When people talk about infrastructure resilience, they’re generally referring to compute resilience in particular — essentially, trying to protect the application from the impact of potential server hardware failure. VMware pioneered two technologies in this space — they call them “HA” (fast detection of physical host failure and automatic restart of the VMs that were running on that host, on some other host) and “vMotion” (live migration of VMs from one physical host to another). However, all the other major hypervisors have now incorporated these features. There’s absolutely no reason why a cloud IaaS provider like AWS, which doesn’t currently support these capabilities, can’t add them, and charge a premium for these VMs.
When people talk about performance consistency, they’re generally referring to storage and network performance. (Most cloud IaaS providers do not oversubscribe either CPU or RAM resources.) Predictable storage performance is a very difficult engineering problem. Companies like SolidFire are offering all-SSD storage to help accomplish this (since it reduces the variability of seek times), and we’re seeing gradual uptake of this technology into cloud IaaS providers. AWS has done “provisioned iops” (PIOPS), allowing customers to buy into a more predictable range of storage performance. There’s no reason why providers wouldn’t offer this kind of predictability for both storage and network — especially when they can charge extra for it.
Now, there are tons of service providers out there building to that world of two clouds — often rooted in the belief that IT operations will want one thing, and developers another, and they should build something totally different for both. This is almost certainly a losing strategy. Winning providers will satisfy both needs within a single cloud, offering architectural flexibility that allows developers to decide whether or not they want to build for application resiliency or infrastructure resiliency.
For more on this: I’ve covered this in detail in my research note, Market Trends: Public and Private Cloud Infrastructure Converge into On-Demand Infrastructure Fabrics (Gartner clients only).
Bernard: “What skill or insight has allowed AWS to create an offering so superior to others in the market?”

> [Record set]:
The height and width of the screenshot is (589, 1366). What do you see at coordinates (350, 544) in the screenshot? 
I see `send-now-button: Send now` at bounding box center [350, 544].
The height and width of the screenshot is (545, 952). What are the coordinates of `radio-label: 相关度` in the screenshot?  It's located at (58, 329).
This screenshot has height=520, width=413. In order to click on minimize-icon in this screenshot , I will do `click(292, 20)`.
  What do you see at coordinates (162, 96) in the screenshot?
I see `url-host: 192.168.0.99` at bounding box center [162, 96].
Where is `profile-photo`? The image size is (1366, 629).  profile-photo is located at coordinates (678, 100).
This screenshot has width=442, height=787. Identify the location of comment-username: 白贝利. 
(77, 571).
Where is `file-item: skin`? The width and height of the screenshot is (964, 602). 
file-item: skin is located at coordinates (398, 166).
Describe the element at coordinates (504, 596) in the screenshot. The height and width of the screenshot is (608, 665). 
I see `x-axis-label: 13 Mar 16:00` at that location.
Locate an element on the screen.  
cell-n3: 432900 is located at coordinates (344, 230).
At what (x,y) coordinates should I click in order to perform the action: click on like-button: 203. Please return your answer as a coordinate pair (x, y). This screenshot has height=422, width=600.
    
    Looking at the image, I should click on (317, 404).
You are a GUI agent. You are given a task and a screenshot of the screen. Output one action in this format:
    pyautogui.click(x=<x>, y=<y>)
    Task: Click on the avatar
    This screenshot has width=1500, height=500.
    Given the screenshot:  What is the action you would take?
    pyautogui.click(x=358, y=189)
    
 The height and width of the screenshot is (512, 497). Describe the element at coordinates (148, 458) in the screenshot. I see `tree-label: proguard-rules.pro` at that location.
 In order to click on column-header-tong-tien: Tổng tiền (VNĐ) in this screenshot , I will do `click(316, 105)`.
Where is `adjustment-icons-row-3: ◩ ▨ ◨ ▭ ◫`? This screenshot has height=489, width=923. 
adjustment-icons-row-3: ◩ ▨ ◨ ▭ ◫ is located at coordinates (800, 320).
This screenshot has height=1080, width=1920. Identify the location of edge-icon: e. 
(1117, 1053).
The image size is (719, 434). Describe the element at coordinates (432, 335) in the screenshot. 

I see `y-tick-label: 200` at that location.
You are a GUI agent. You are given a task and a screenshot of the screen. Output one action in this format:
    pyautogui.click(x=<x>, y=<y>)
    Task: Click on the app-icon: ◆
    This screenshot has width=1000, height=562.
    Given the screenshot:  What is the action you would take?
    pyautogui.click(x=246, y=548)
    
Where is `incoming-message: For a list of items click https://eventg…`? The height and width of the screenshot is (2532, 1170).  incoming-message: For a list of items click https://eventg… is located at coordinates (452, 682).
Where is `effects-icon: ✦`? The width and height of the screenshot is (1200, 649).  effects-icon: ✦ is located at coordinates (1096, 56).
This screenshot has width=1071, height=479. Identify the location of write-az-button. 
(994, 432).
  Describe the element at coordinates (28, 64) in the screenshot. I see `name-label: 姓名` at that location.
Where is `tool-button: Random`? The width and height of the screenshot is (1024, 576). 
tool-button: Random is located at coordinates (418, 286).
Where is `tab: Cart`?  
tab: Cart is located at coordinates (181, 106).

> [Exercises to complete]:
1) In the cloud infrastructure text, what does AWS's "provisioned iops" let customers buy into?
2) Write out the stretch of the cloud infrastructure text from "Now, there are" through "or infrastructure resiliency.", substituting "failing" for "losing".
The items come from a separate source, unrelated to the cloud infrastructure text.

> [Solutions per task]:
1) A more predictable range of storage performance.

2)
Now, there are tons of service providers out there building to that world of two clouds — often rooted in the belief that IT operations will want one thing, and developers another, and they should build something totally different for both. This is almost certainly a failing strategy. Winning providers will satisfy both needs within a single cloud, offering architectural flexibility that allows developers to decide whether or not they want to build for application resiliency or infrastructure resiliency.